- **SHORT PROBLEM**
Echo every line of the records below word for word, leaving the pictures out of your answer.

══ THE INPUT ══

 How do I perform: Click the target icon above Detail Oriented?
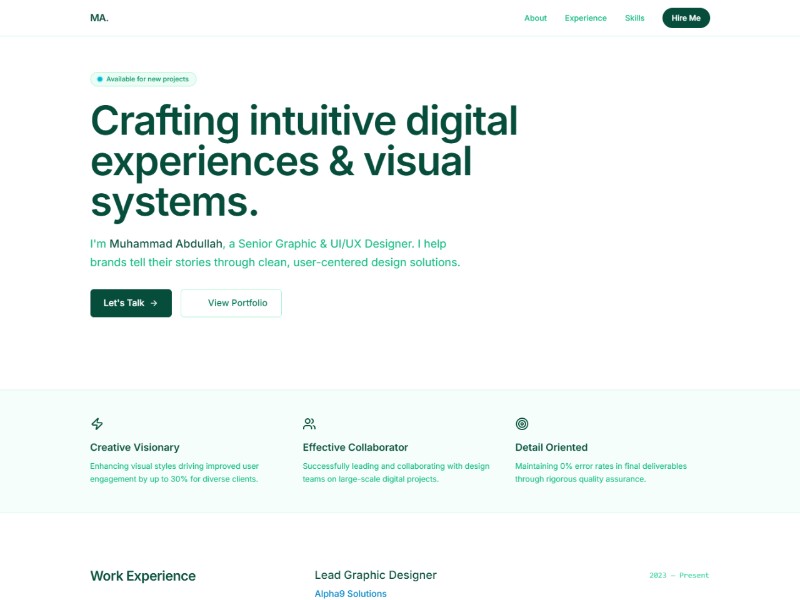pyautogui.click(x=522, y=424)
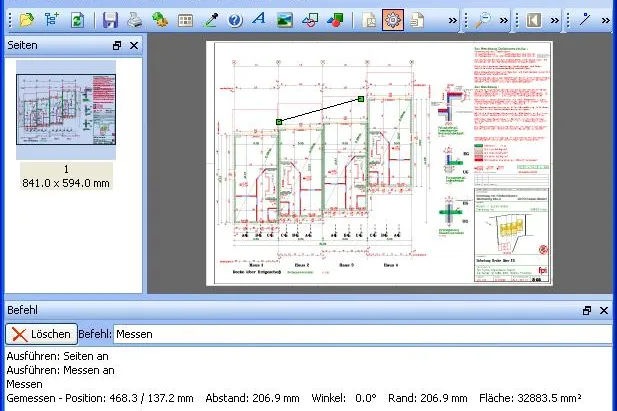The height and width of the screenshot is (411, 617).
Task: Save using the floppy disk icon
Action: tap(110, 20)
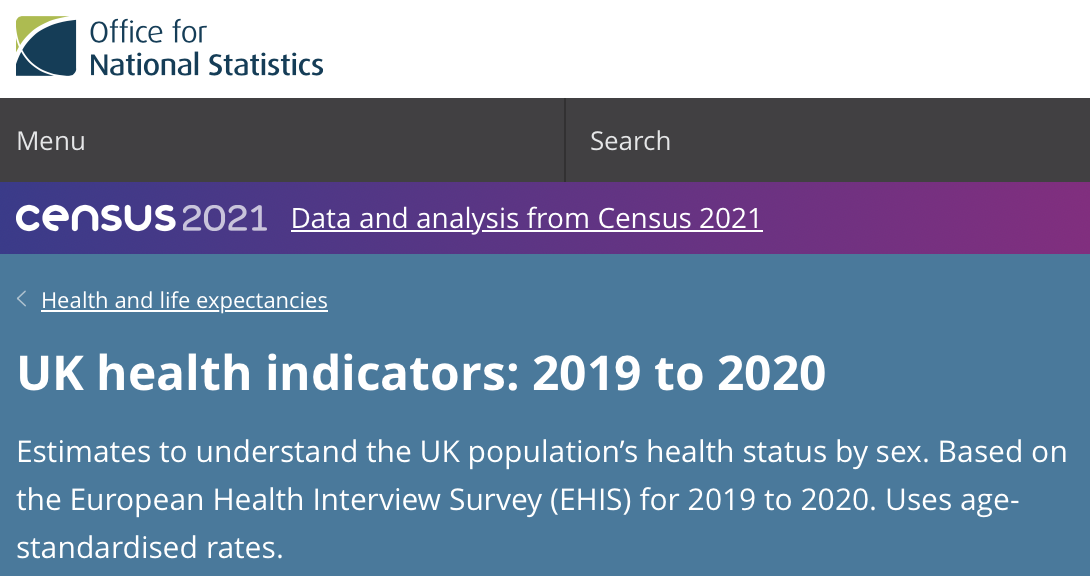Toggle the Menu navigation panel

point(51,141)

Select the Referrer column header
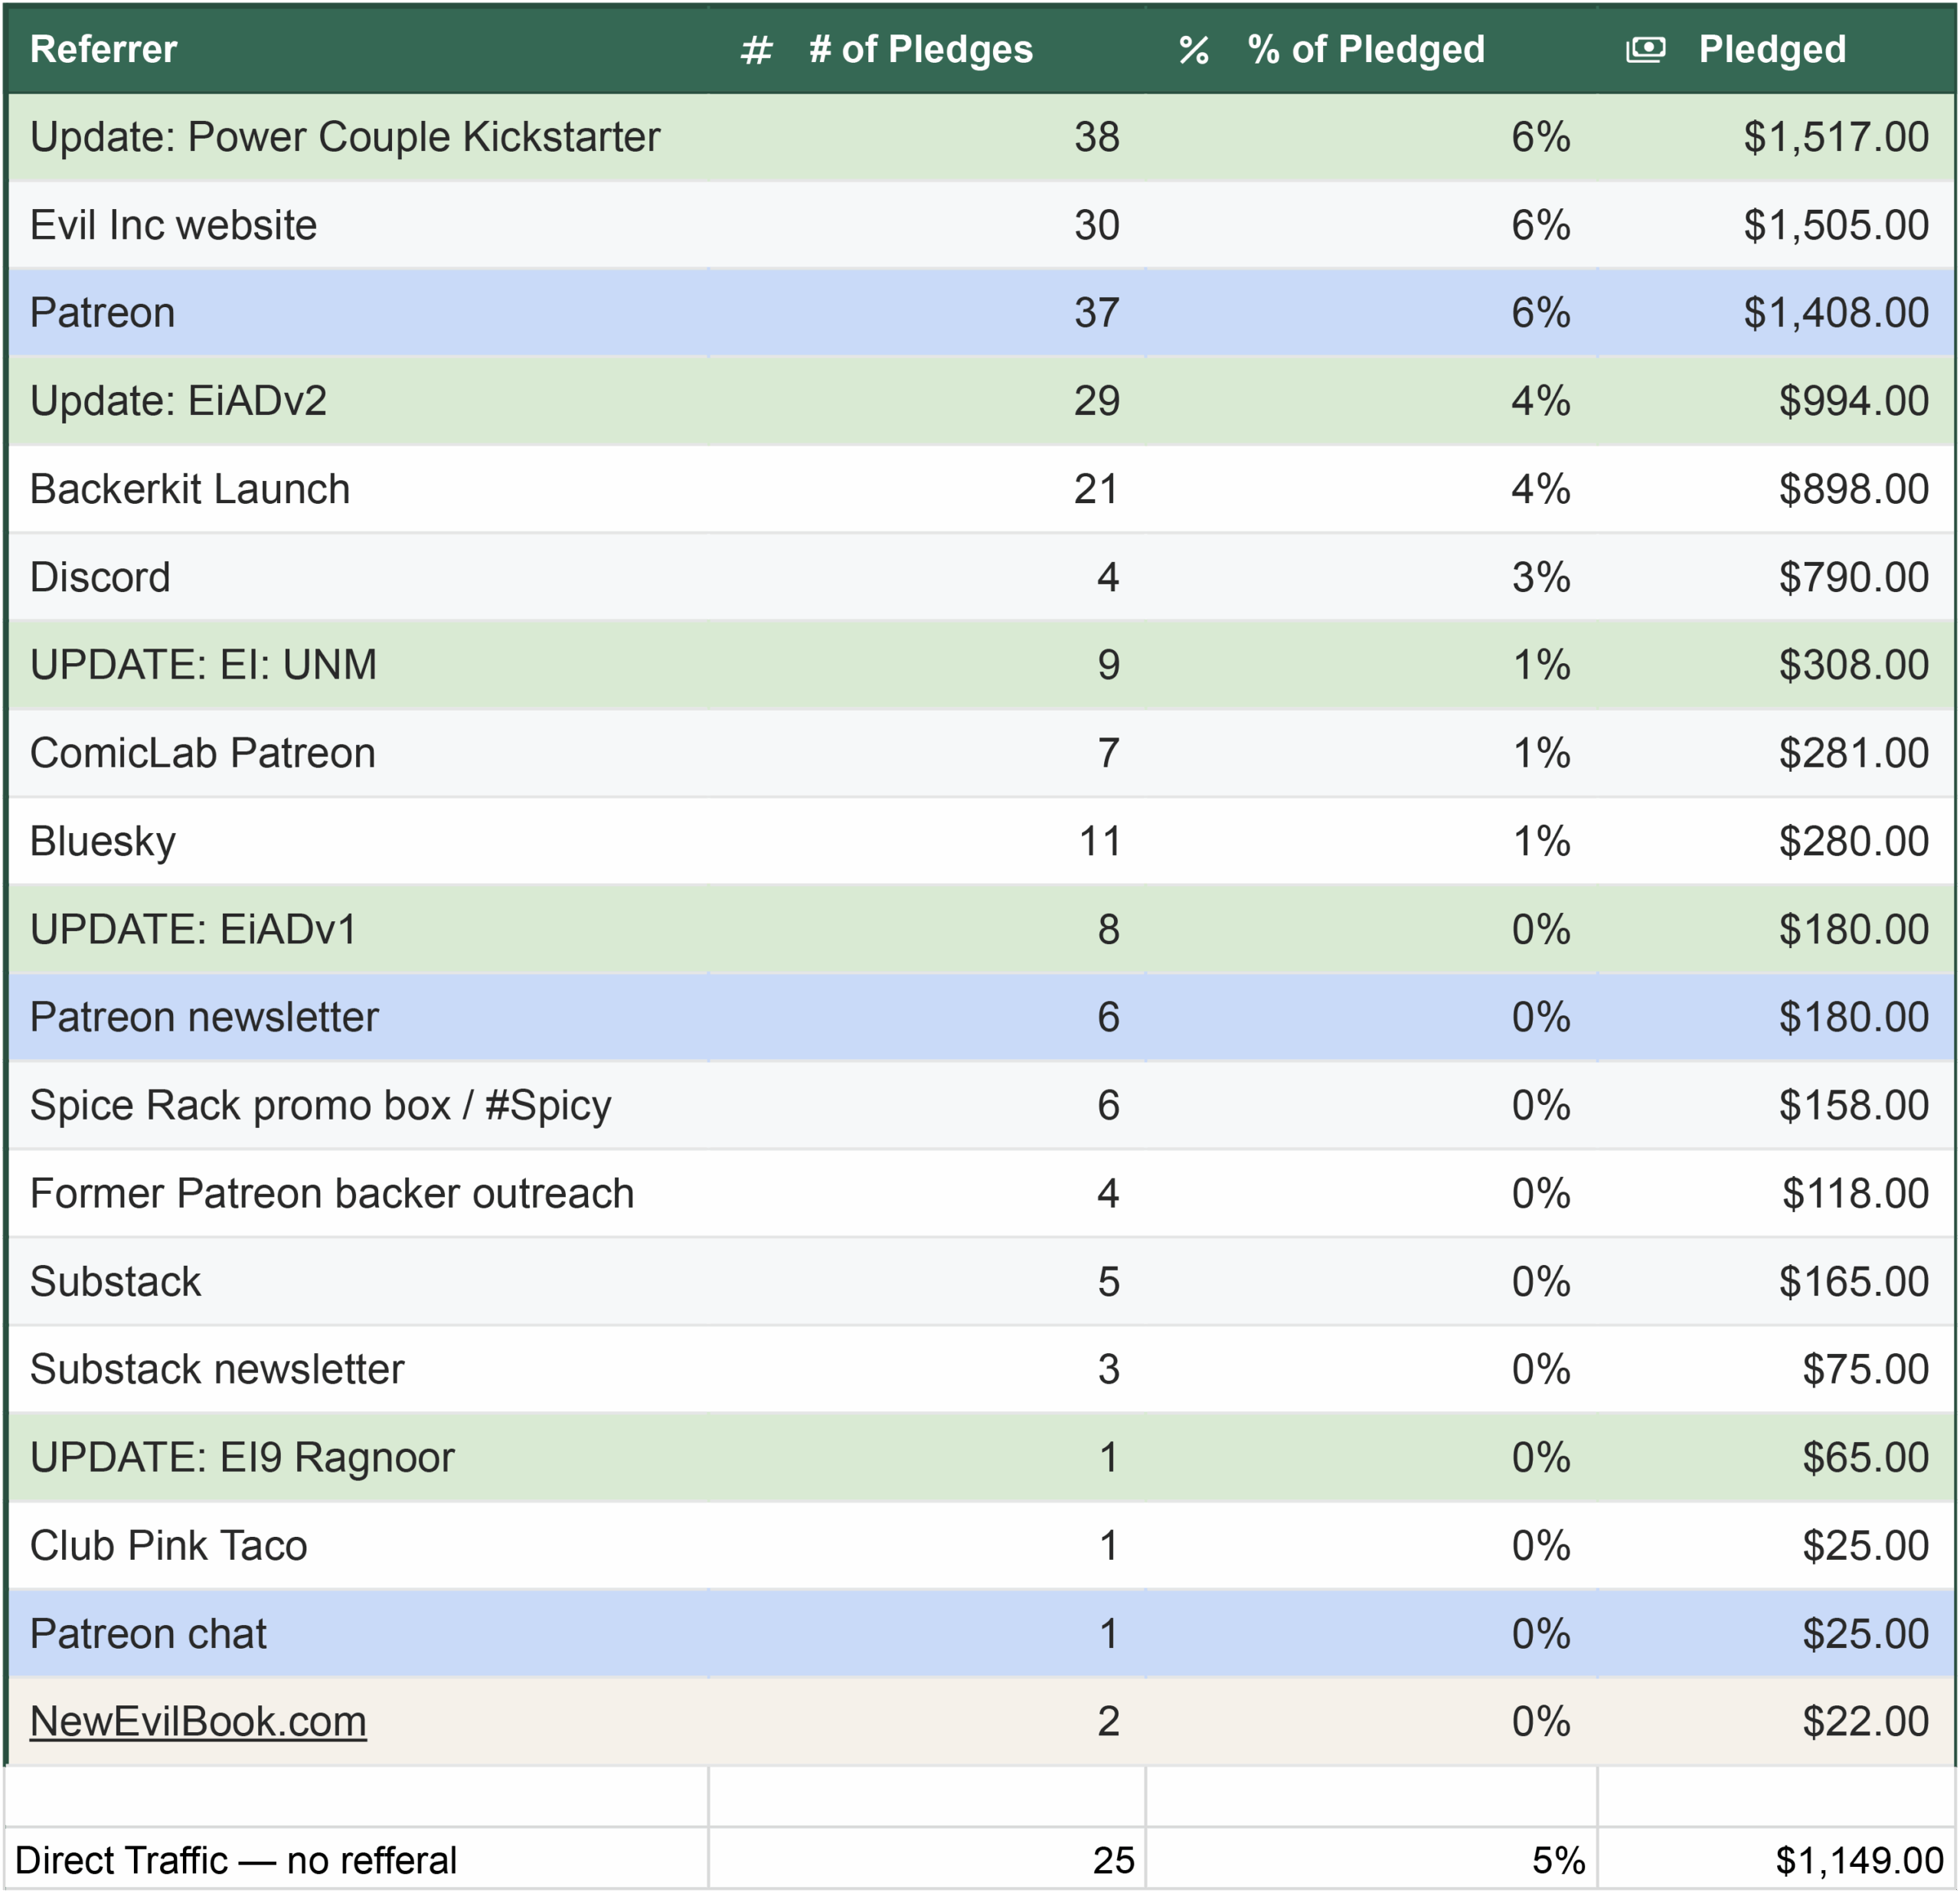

═══

- **FULL OUTPUT**
 How do I perform: Click the target icon above Detail Oriented?
pyautogui.click(x=522, y=424)
The height and width of the screenshot is (411, 617).
Task: Save using the floppy disk icon
Action: tap(110, 20)
Toggle the Menu navigation panel

point(51,141)

Select the Referrer column header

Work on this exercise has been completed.